(Screenshot grounding data)

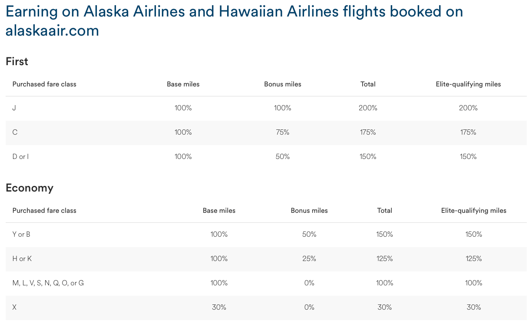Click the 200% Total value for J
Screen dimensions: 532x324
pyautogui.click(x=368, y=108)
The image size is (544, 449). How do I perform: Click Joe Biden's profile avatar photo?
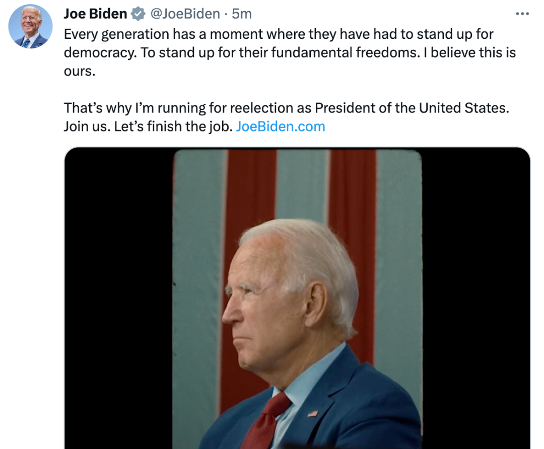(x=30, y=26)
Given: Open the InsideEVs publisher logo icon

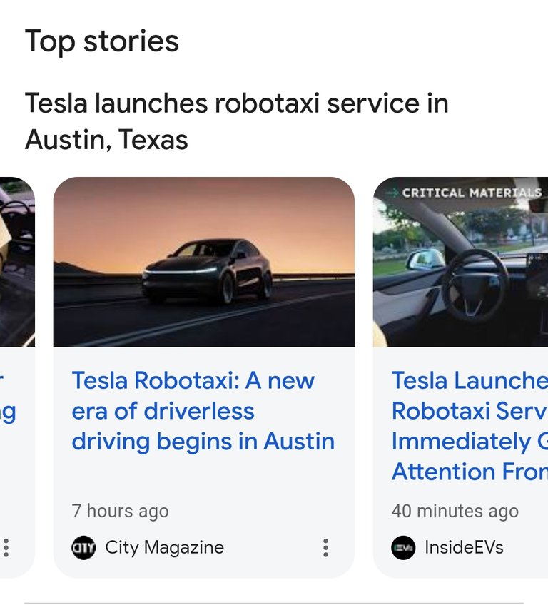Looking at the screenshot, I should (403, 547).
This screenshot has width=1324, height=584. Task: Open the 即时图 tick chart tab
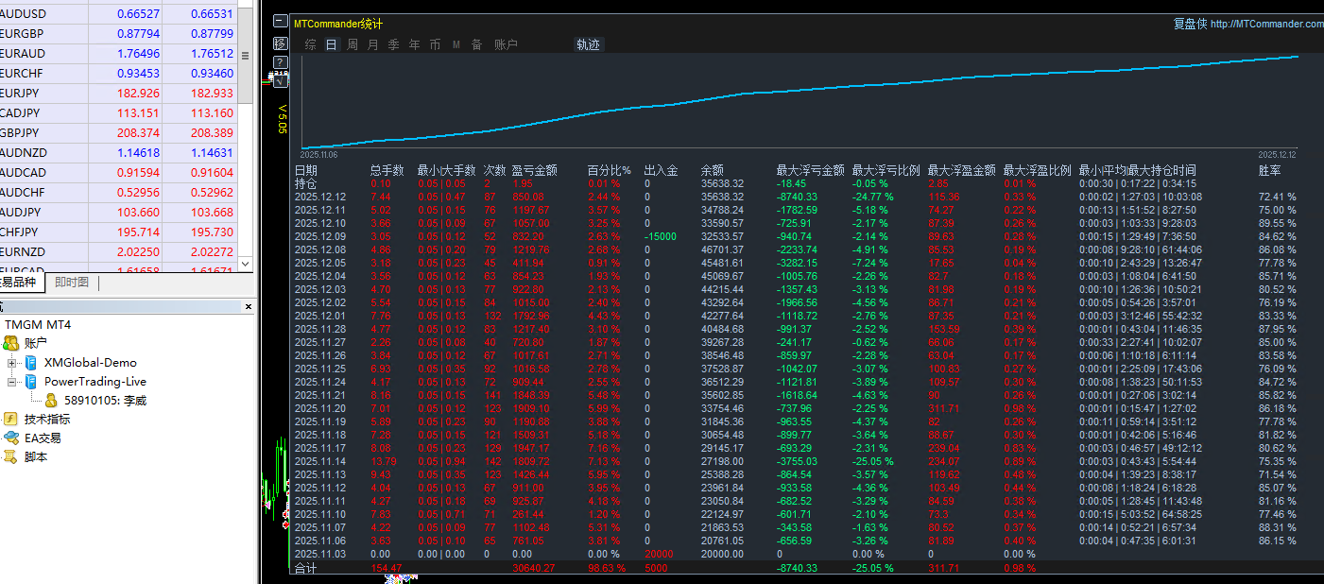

---

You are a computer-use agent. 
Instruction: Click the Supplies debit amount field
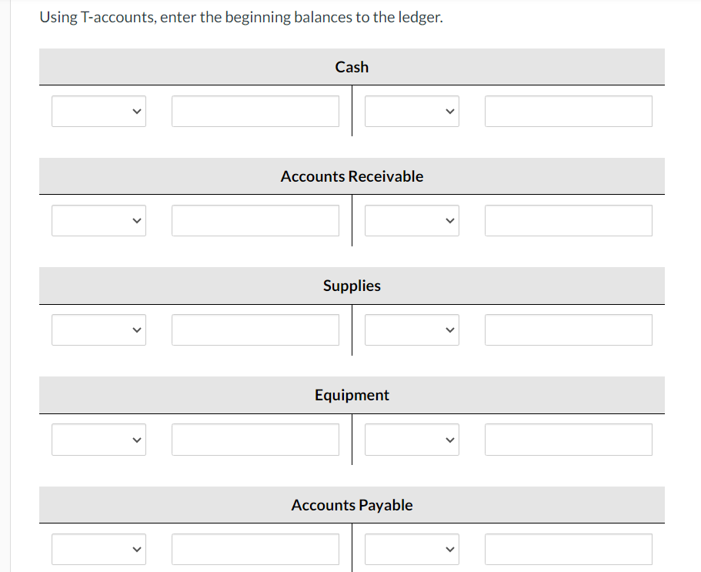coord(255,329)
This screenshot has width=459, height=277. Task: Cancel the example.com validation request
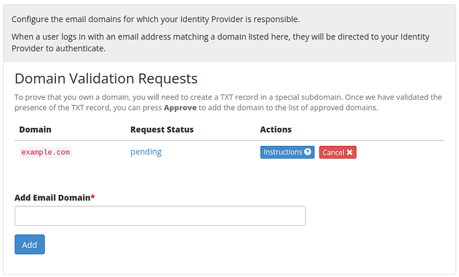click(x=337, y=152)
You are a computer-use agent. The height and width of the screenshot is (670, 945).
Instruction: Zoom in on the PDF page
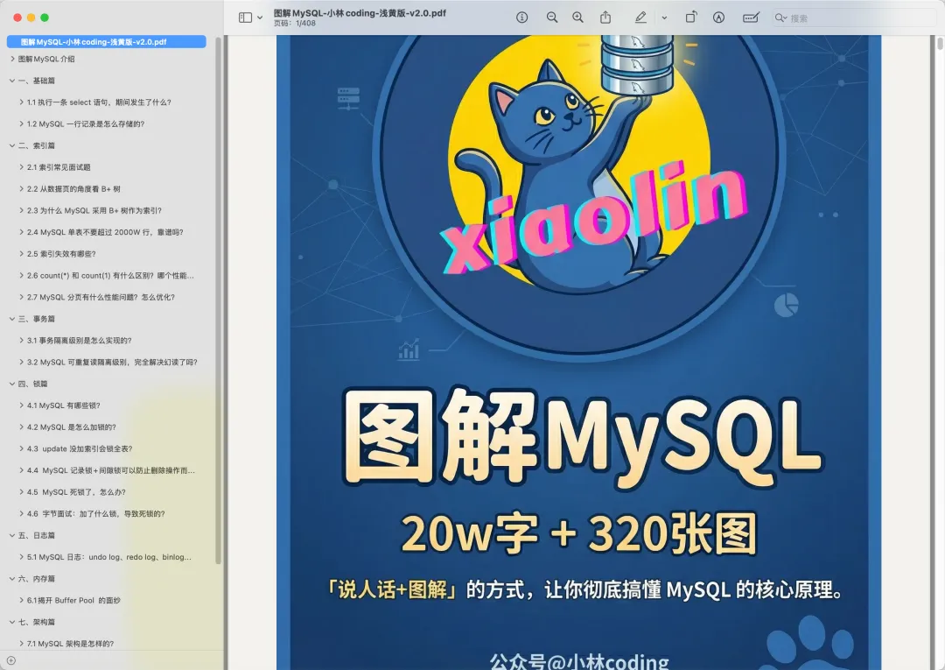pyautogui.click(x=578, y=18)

Task prompt - What is needed is each line of the entries that contains the word "agent".

Problem solution -
You are a computer-use agent. 
You are a computer-use agent. The height and width of the screenshot is (670, 945).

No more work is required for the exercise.